## PROVIDED DATA:
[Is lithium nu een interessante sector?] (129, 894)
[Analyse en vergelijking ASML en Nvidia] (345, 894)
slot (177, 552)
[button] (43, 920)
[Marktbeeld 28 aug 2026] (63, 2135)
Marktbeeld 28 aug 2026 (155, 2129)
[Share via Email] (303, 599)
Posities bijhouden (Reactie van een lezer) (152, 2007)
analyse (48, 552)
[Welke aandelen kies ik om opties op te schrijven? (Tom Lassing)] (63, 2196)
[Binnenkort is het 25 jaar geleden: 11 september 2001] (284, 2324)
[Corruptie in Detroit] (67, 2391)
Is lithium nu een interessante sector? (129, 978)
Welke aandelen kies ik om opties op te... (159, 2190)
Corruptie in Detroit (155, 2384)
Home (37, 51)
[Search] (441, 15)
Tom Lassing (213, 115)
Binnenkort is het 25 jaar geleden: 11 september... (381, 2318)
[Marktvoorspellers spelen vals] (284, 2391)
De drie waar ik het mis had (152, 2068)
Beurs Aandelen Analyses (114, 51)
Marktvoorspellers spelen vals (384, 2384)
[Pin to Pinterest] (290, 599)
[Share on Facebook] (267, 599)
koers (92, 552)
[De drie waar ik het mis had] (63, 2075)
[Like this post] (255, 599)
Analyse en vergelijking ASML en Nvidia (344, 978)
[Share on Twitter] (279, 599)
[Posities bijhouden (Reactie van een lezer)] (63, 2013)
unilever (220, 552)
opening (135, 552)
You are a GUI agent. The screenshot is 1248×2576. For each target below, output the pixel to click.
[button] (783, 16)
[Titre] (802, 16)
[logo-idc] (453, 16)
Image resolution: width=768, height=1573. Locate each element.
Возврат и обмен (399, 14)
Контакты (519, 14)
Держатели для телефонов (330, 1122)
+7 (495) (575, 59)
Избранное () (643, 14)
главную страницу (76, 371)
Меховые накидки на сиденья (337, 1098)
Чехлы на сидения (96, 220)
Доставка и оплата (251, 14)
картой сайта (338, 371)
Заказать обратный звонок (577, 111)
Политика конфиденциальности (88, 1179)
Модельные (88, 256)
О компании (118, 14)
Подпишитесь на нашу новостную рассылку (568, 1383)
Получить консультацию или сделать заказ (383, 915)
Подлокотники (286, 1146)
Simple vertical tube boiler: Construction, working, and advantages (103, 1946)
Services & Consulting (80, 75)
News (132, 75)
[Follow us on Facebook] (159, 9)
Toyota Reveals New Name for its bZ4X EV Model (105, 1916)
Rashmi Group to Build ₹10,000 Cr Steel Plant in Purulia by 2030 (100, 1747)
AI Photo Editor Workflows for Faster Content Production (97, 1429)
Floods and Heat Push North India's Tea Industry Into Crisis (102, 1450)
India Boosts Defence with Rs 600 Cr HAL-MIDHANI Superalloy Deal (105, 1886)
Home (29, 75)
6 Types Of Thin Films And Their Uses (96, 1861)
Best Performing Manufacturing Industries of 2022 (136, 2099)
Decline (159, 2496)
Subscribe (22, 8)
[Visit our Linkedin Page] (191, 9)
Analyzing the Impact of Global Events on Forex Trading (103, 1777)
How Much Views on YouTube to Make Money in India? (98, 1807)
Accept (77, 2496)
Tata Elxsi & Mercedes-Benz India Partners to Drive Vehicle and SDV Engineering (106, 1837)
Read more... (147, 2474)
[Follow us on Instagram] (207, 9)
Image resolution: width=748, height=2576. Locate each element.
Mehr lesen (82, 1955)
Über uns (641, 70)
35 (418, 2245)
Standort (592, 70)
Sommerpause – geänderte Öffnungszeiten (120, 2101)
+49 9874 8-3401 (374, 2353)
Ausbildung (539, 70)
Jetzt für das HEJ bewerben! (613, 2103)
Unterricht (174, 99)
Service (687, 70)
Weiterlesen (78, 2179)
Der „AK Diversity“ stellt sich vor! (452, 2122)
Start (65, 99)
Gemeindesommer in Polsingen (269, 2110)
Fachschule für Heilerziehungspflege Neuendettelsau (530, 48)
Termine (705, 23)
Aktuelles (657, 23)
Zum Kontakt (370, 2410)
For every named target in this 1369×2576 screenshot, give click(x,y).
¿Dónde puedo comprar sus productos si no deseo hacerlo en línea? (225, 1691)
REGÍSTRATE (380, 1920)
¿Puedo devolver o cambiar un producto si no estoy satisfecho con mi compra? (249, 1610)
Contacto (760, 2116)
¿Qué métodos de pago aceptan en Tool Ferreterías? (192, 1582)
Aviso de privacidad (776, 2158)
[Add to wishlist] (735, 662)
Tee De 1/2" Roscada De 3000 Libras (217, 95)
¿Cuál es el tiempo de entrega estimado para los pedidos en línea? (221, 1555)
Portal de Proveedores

## INSTRUCTIONS TO FOLLOW:
Retype the lines from the one containing "Unterricht (174, 99)" to the last line above. Change nothing and include no others.

## ANSWER SPACE:
Unterricht (174, 99)
Service (687, 70)
Weiterlesen (78, 2179)
Der „AK Diversity“ stellt sich vor! (452, 2122)
Start (65, 99)
Gemeindesommer in Polsingen (269, 2110)
Fachschule für Heilerziehungspflege Neuendettelsau (530, 48)
Termine (705, 23)
Aktuelles (657, 23)
Zum Kontakt (370, 2410)
For every named target in this 1369×2576 screenshot, give click(x,y).
¿Dónde puedo comprar sus productos si no deseo hacerlo en línea? (225, 1691)
REGÍSTRATE (380, 1920)
¿Puedo devolver o cambiar un producto si no estoy satisfecho con mi compra? (249, 1610)
Contacto (760, 2116)
¿Qué métodos de pago aceptan en Tool Ferreterías? (192, 1582)
Aviso de privacidad (776, 2158)
[Add to wishlist] (735, 662)
Tee De 1/2" Roscada De 3000 Libras (217, 95)
¿Cuál es el tiempo de entrega estimado para los pedidos en línea? (221, 1555)
Portal de Proveedores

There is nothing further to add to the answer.